La presencia de un medio más le habría dado el control, pero forzó a un jugador que no estaba en plenas condiciones de jugar un duelo de alta intensidad. A los 37 minutos se lesiono el sóleo sano, el que forzaba por no cargar el recién recuperado.

La ventaja en la clasificación del Real Madrid le invitó a pensar primero en ser fuerte defensivamente. Reculó en exceso y el partido se situó donde quería Messi, que no se cansaba de buscar a Casemiro y explotar su velocidad. Rompía por el centro y generaba desequilibrio.

El contragolpe era el mejor recurso blanco. Benzema la tenía, Cristiano se topaba con Ter Stegen y una mano abajo salvadora y Bale remataba mal un balón en largo de Kroos. Un golpe de Marcelo con el codo en la boca de Messi apagó por momentos al argentino justo cuando llegaba el gol madridista.

Una vez más a balón parado, con otro saque de esquina de Kroos que despejó Piqué, acabó en centro de Marcelo, remate de Ramos al poste y Casemiro, atento para marcar a placer, explotaba el punto débil de los últimos partidos del Barça. Todo se le ponía en contra. Era el momento de que apareciese su salvador y Messi nunca falla.

En una baldosa se fue de Modric y Carvajal antes de batir con facilidad a Keylor por bajo. Dominador absoluto del clásico, provocaba la reacción cinco minutos después de un golpe directo. Se marchaba Bale y Zidane apostaba por Asensio antes que por Isco. Era la recta final del primer acto cuando, ante la firmeza de Ter Stegen, Leo podía sentenciar y, derribado por Casemiro, en la séptima falta del brasileño, pedía su expulsión y provocaba que fuese el primer cambio de Zidane.

Se repetía en la reanudación la salida en tromba del Real Madrid. El partido se abría y se convertía en un espectacular intercambio de golpes. Alcácer perdonaba la suya, chutando de puntera y provocando la respuesta con un pie de Keylor.

Los porteros se imponían hasta que Rakitic inventó un zurdazo imparable a la escuadra para el 1-2.

Con los nervios a flor de piel llegaba la acción polémica del partido. Ramos entraba duro a Messi, con los dos pies por delante, y recibía una dura cartulina roja a trece minutos del final.

Es cuando aparecía el espíritu de lucha madridista. Prohibido rendirse. Tiró de orgullo. Zidane apostó por James Rodríguez y la fe de Marcelo encontró el premio del gol del colombiano. El Bernabéu era una fiesta que llevó al Real Madrid a olvidarse de que estaba en inferioridad numérica y de que el empate era un buen resultado. Buscó el tercer tanto, que lo tuvo a través de James y Asensio, pero lo acabó encajando en el broche perfecto de Messi.

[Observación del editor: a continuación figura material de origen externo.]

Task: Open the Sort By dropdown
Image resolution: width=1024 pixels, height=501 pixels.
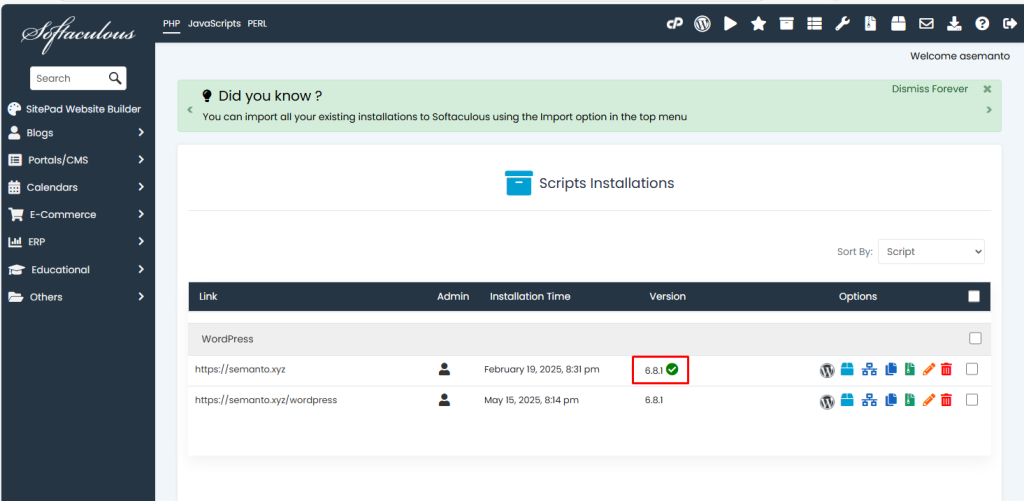Action: [x=931, y=252]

Keylor había salvado ante Piqué, pero nada pudo hacer cuando la subida de Sergi Roberto no fue frenada en falta por Marcelo y el centro de Jordi Alba lo culminaba con maestría Leo en la última jugada. Veintitrés goles en los clásicos le convierten en el jugador con más influencia de la historia del duelo más grande.